[Data items]
*** Block opens ***
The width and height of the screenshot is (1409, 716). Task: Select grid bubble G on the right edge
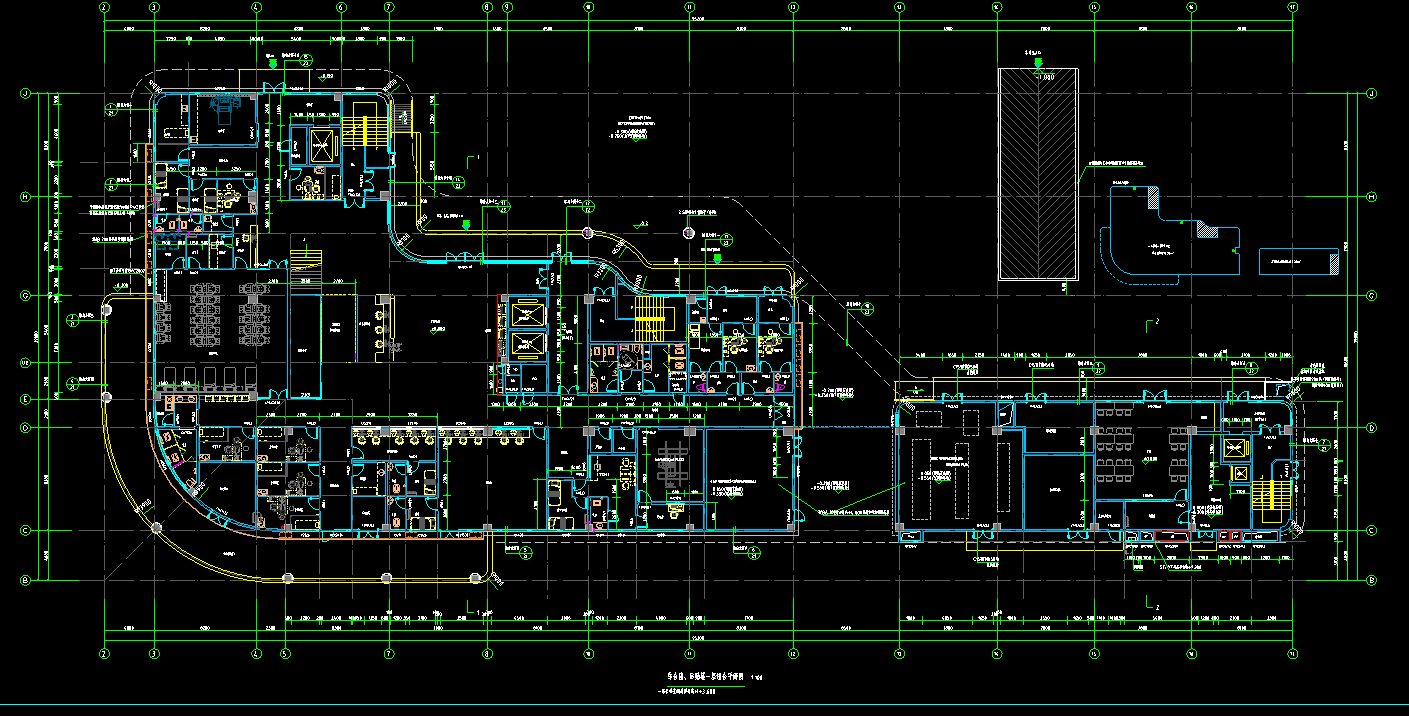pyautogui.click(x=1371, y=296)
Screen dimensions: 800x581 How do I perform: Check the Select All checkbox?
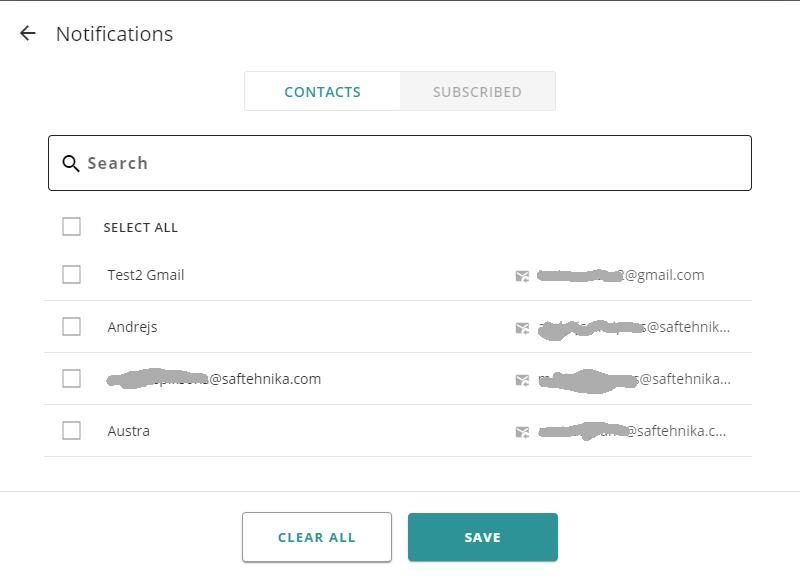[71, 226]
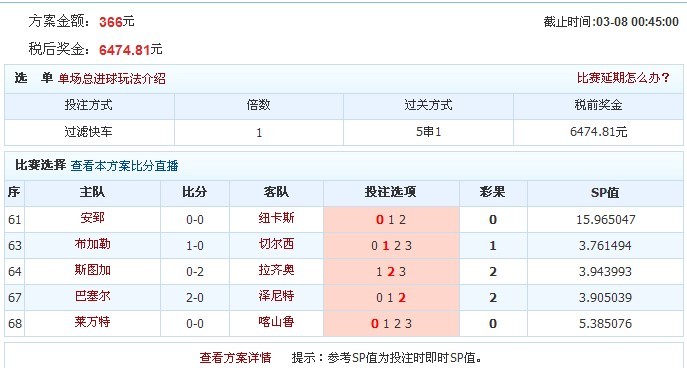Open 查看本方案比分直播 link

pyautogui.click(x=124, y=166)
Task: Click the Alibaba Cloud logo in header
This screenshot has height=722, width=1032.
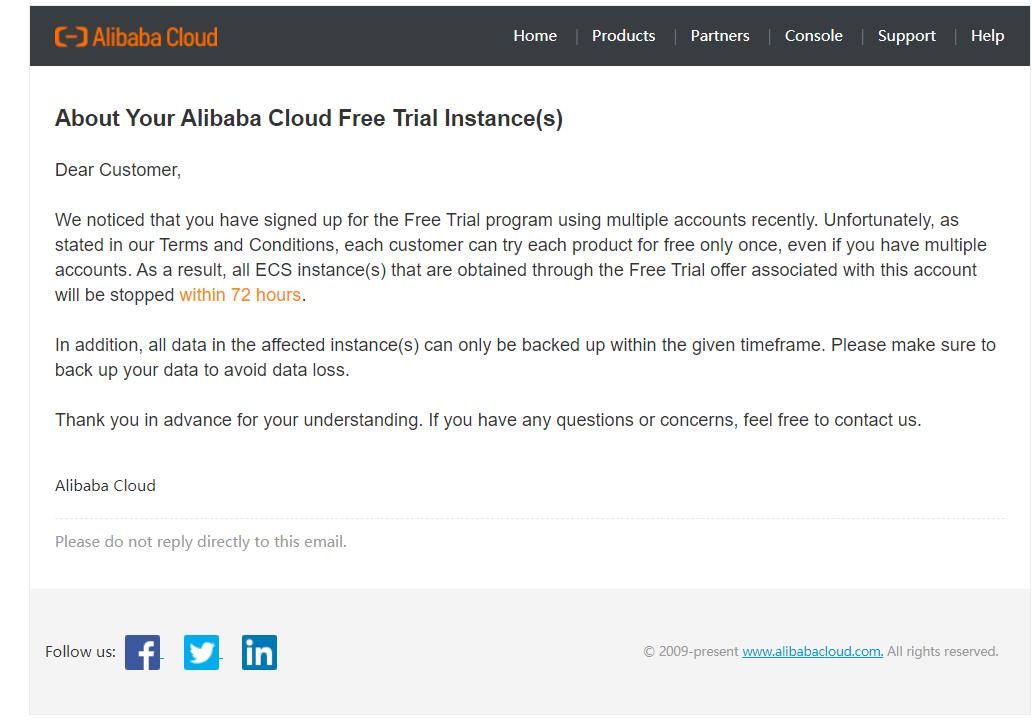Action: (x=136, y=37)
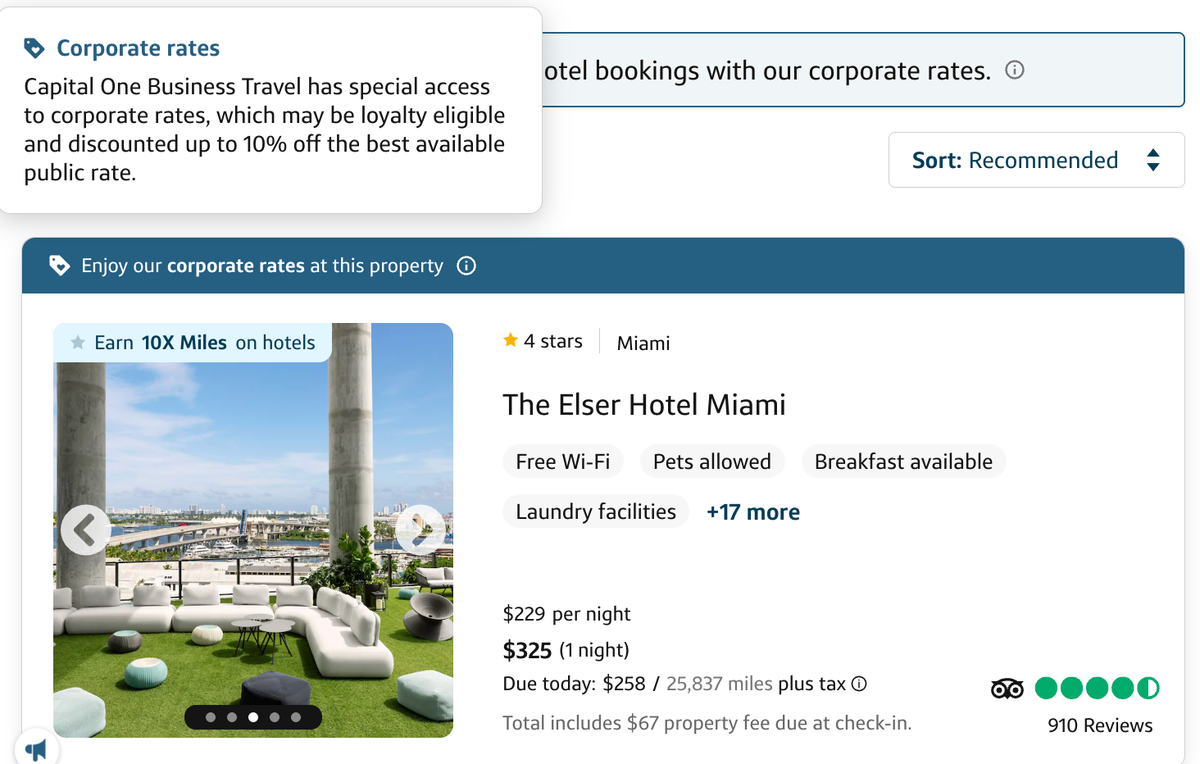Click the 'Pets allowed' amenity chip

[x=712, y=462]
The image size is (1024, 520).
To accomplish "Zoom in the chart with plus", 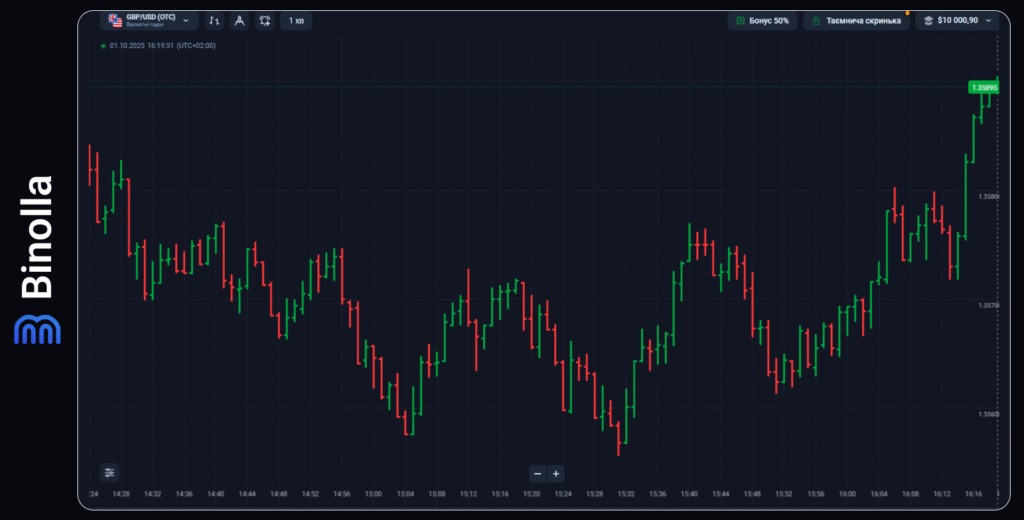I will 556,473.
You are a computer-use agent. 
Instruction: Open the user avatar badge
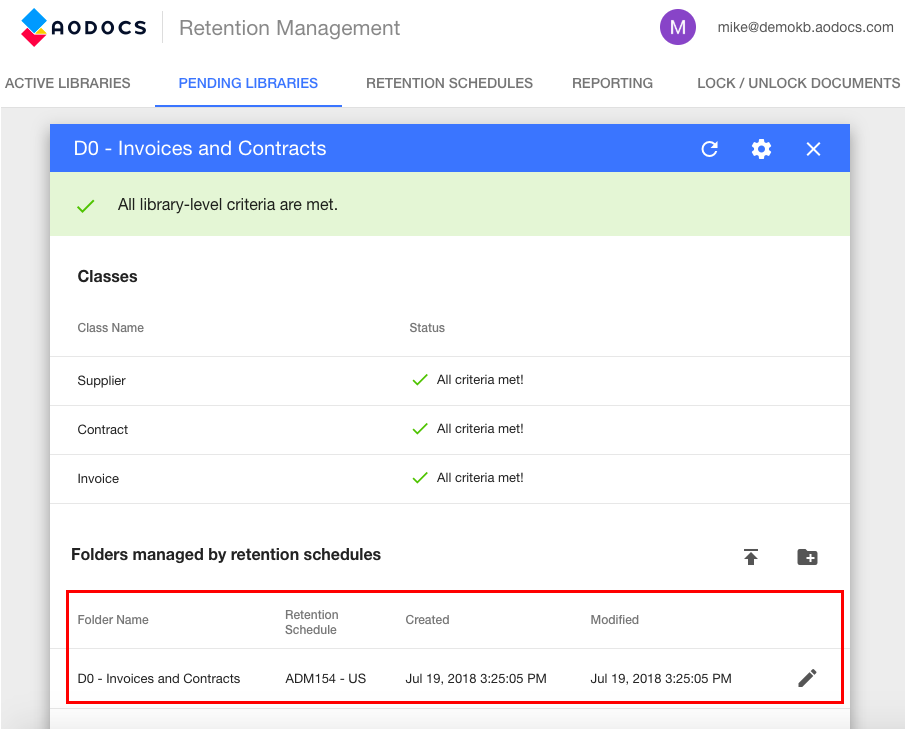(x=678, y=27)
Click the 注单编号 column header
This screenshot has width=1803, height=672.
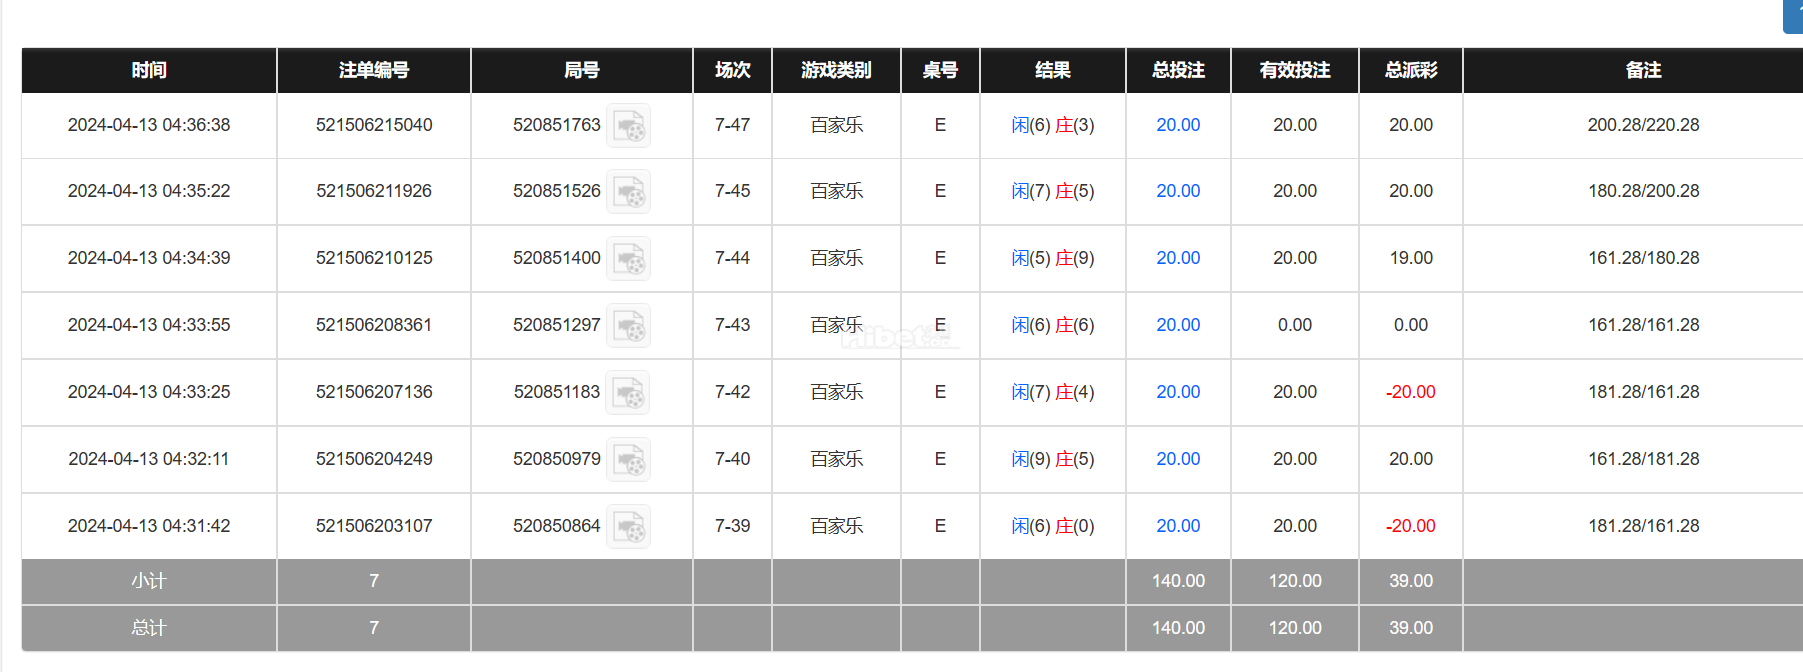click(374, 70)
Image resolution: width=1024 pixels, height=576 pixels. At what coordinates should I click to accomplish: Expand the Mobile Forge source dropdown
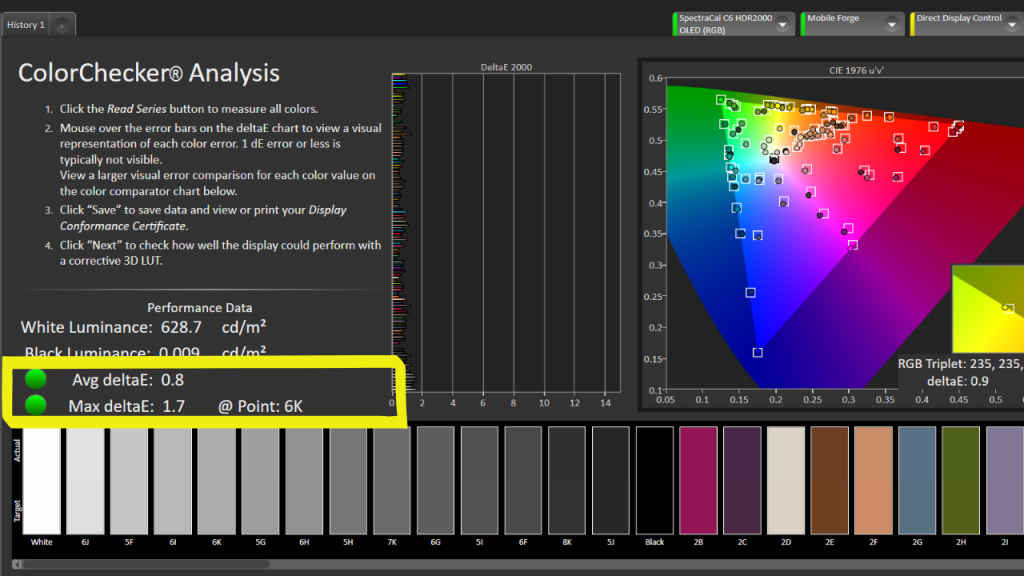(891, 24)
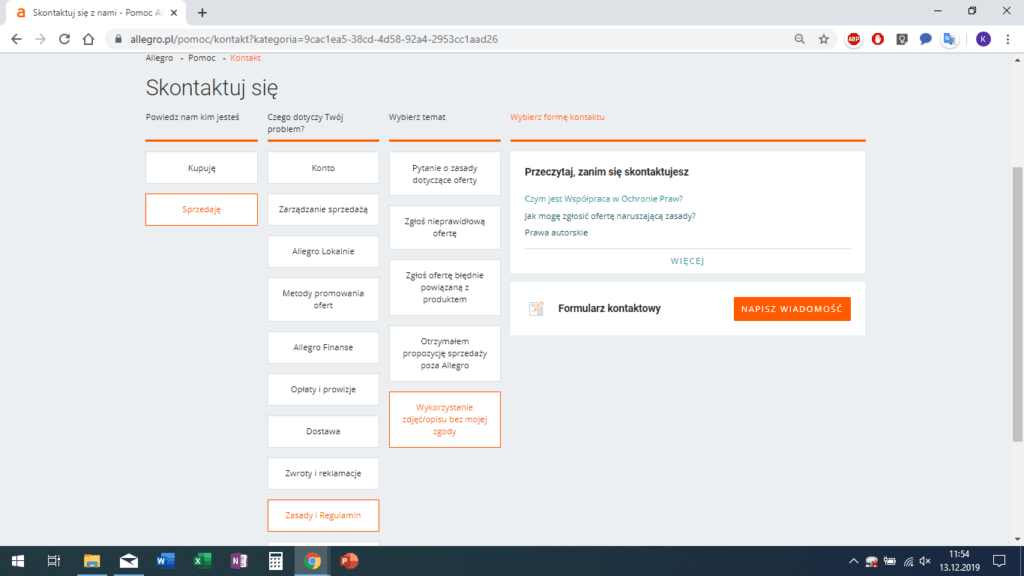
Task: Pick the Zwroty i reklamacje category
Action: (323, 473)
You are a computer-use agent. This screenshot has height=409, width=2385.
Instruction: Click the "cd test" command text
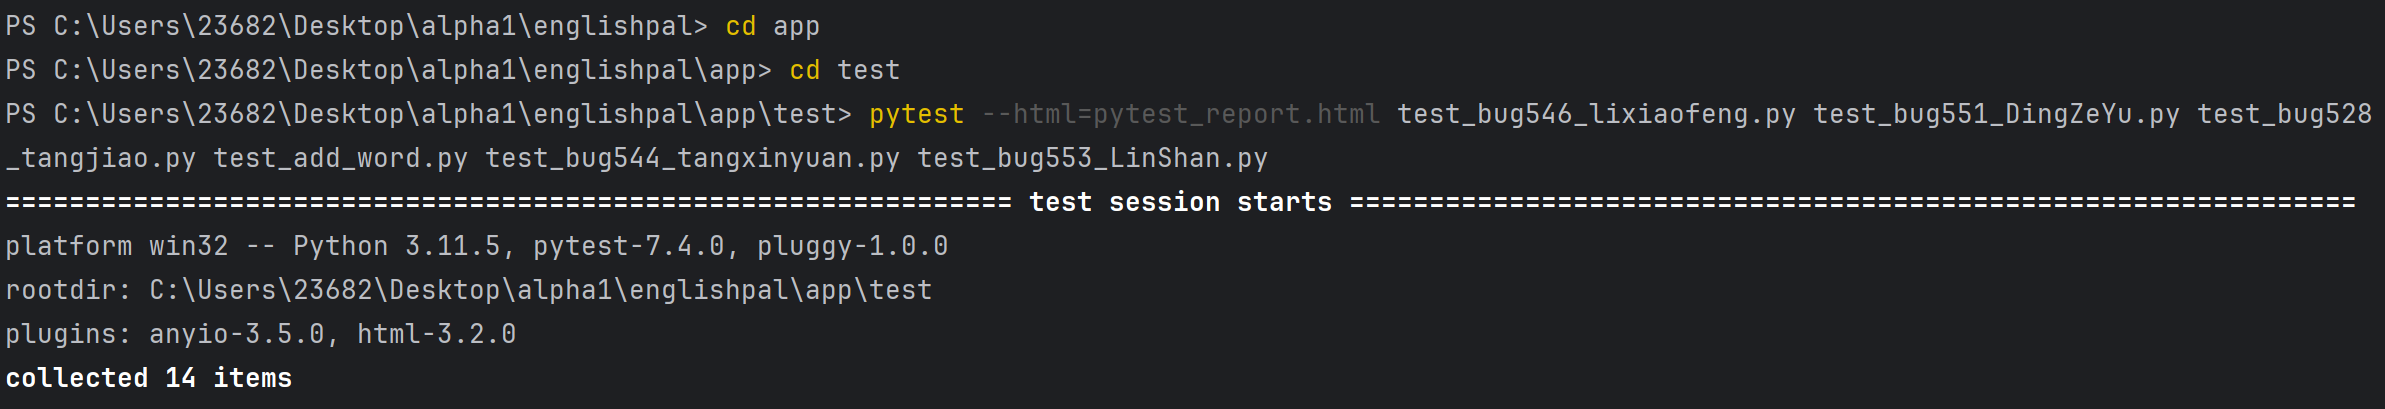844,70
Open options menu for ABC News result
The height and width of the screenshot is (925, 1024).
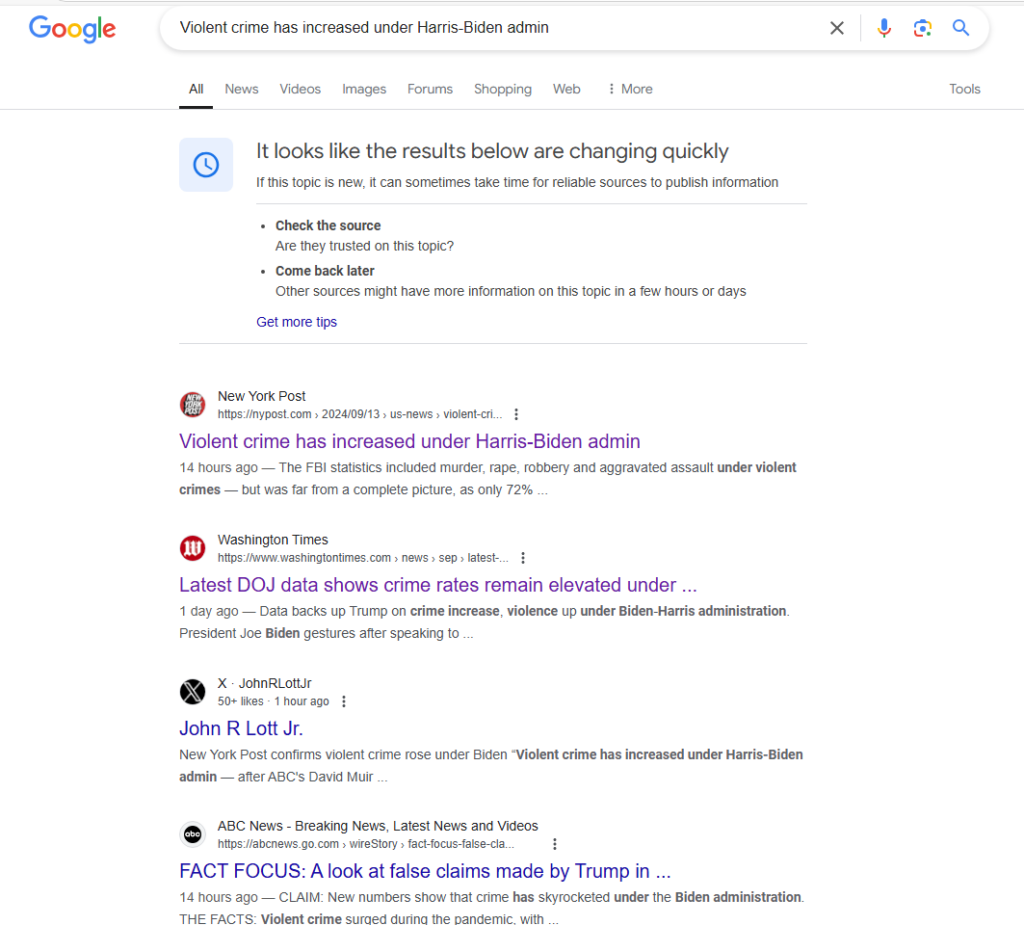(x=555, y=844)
*** Block closes ***
## Assigned task
When you reach the line containing "Image resolution: width=1024" in the entries above, please retype it and each line after it through the last one, exactly, without the pictures.

## Response to the exercise
Image resolution: width=1024 pixels, height=576 pixels. At what coordinates should I click to accomplish: Expand the Mobile Forge source dropdown
(891, 24)
Task: Pick the Zwroty i reklamacje category
Action: (323, 473)
You are a computer-use agent. This screenshot has height=409, width=2385.
Instruction: Click the "cd test" command text
844,70
Open options menu for ABC News result
The height and width of the screenshot is (925, 1024).
(x=555, y=844)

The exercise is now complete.